Early mortality, actuarial survival and freedom from arch reintervention or central pulmonary artery (CPA) patch augmentation were analysed using univariable and multivariable analyses.
Results
Early mortality for the entire series was 28% (n=102). There were 31 inter-stage deaths. Actuarial survival was 62±3% at 6 months. Early mortality was lower in Group C (15%) than Group A (31%) or B (31%; p<0.05). Early mortality was 2.6 times lower in Group C than Group A or B on multivariable analysis (RR 0.38; 95% CI, 0.18-0.78). Actuarial survival at 6 months was also better in Group C (78±5%) than Group A (59±5%) or B (58±4%; p<0.05). Actuarial survival in Group C was 2 times better than Group A or B on multivariable analysis (OR 0.51; 95% CI, 0.30-0.86).
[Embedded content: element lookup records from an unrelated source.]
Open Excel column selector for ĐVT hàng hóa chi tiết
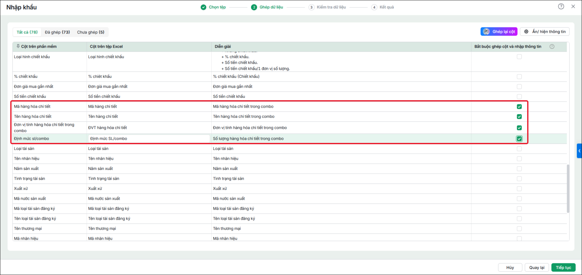The width and height of the screenshot is (582, 275). click(x=149, y=128)
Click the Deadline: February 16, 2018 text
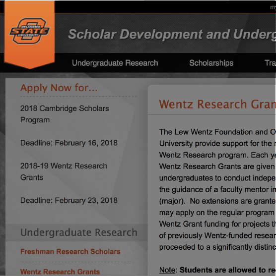The height and width of the screenshot is (276, 276). [x=69, y=143]
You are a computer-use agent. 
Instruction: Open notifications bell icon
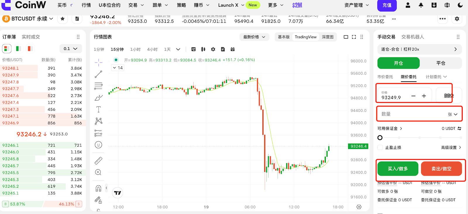(x=421, y=5)
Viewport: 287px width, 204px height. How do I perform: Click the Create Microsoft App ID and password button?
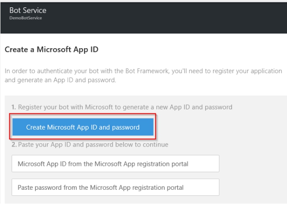83,127
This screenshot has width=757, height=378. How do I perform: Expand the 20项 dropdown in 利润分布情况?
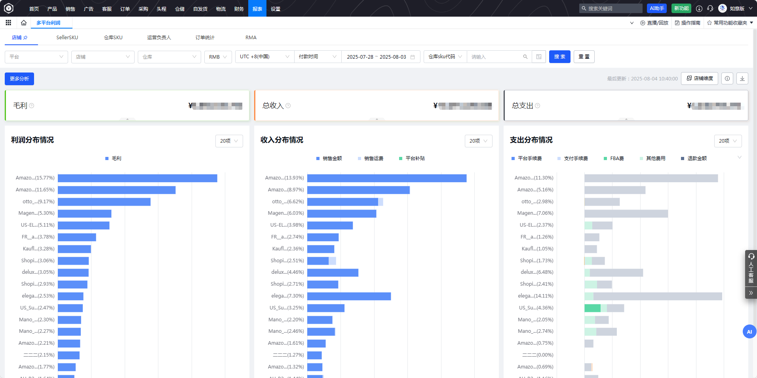(x=229, y=141)
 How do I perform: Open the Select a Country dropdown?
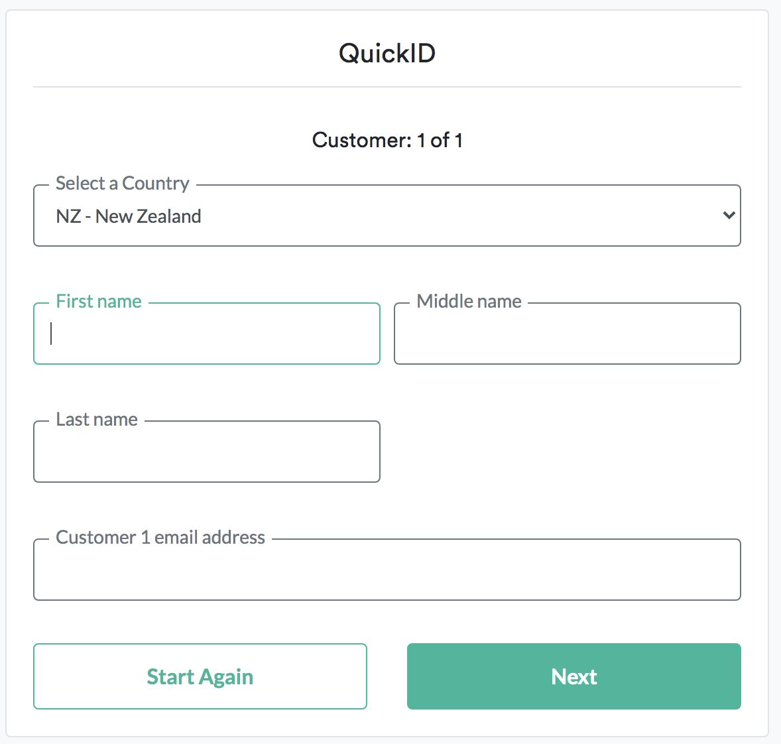tap(387, 216)
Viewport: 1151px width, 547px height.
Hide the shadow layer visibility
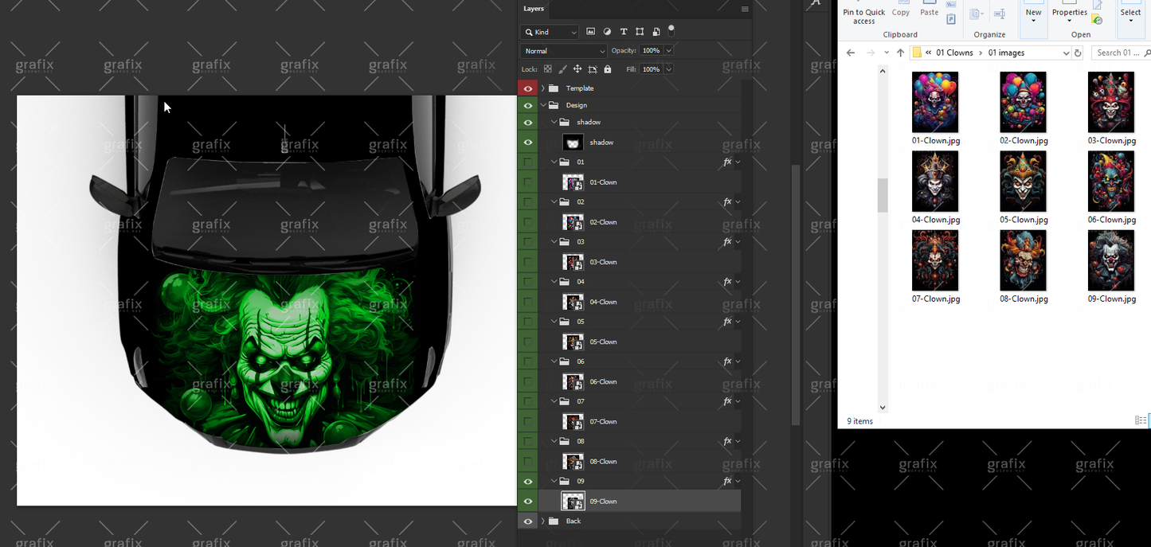point(527,143)
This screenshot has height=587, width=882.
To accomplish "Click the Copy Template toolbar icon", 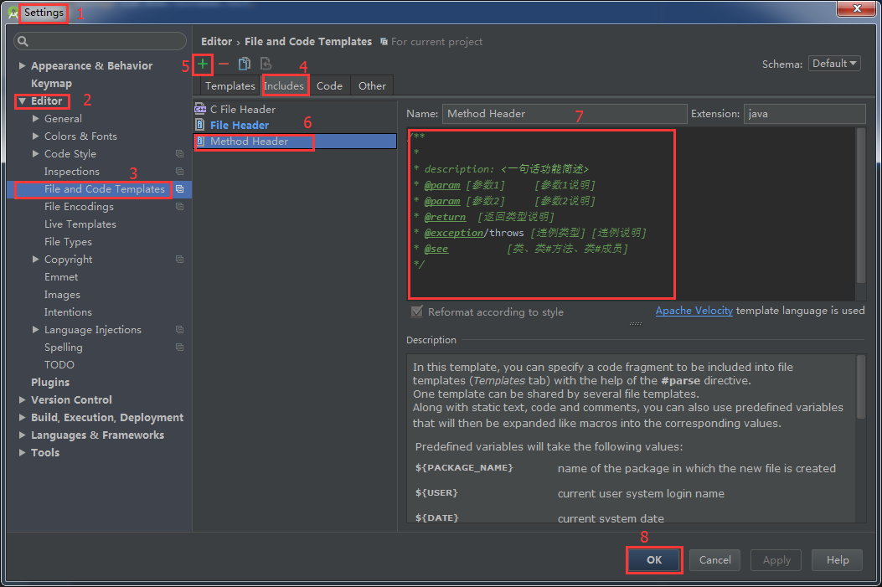I will point(245,64).
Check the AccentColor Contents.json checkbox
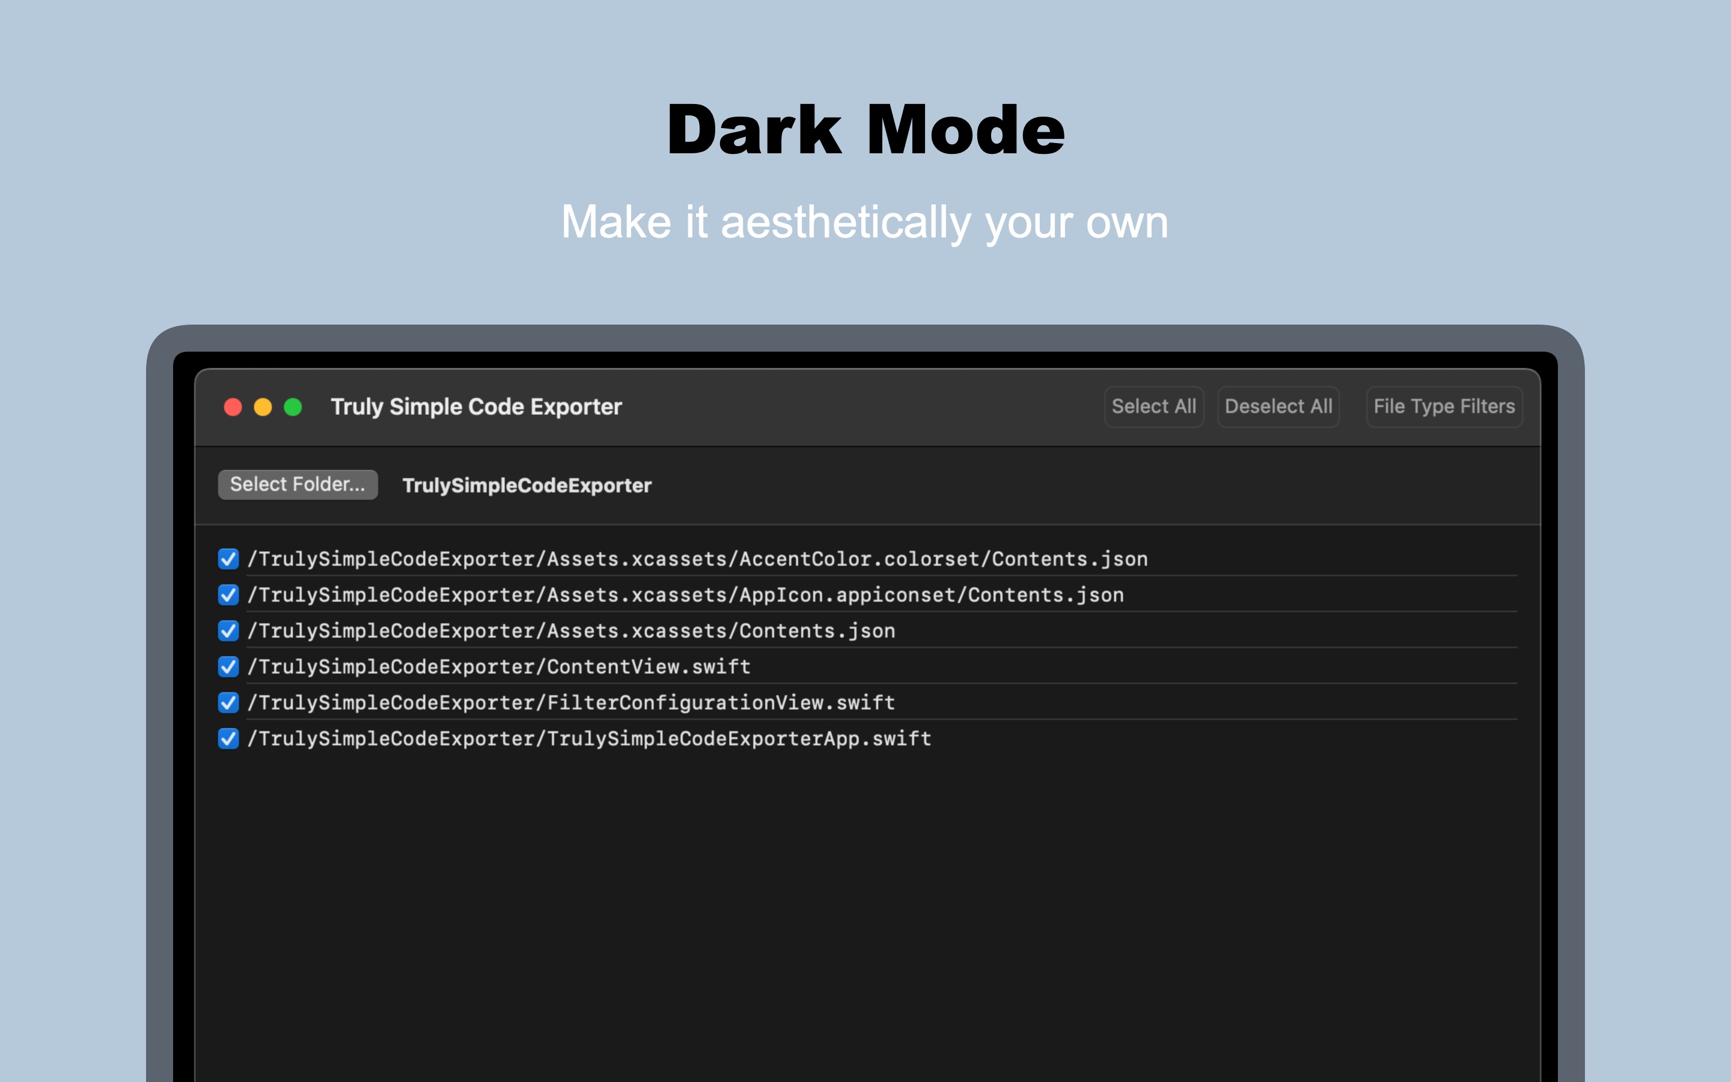The width and height of the screenshot is (1731, 1082). point(227,559)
Fifty-three patients (14%) had arch reintervention after NP. Freedom from arch reintervention was 76%±3% at 1 year. On univariable analysis, there was no difference between Group A and Group B or C (p=0.71). There was no difference whether the aortic back wall was left in continuity (16%) or the coarctation resected completely (14%; p=0.78).
One hundred patients (27%) required subsequent CPA patch augmentation at stage II. Freedom from CPA patch augmentation was 61%±3% at 1 year, and was lower in Group C (3±3%) than Group A (80±4%) or B (72±5%; p<0.05). Group C was more likely to have CPA patch augmentation than Group A or B on multivariable analysis (OR 7.41; 95% CI, 4.73-11.63).
Conclusions
Our experience has shown a clear improvement in survival following the introduction of the NP with RV-PA conduit. However, a greater proportion required subsequent CPA patch augmentation. The type of arch reconstruction did not affect the incidence of subsequent arch reintervention.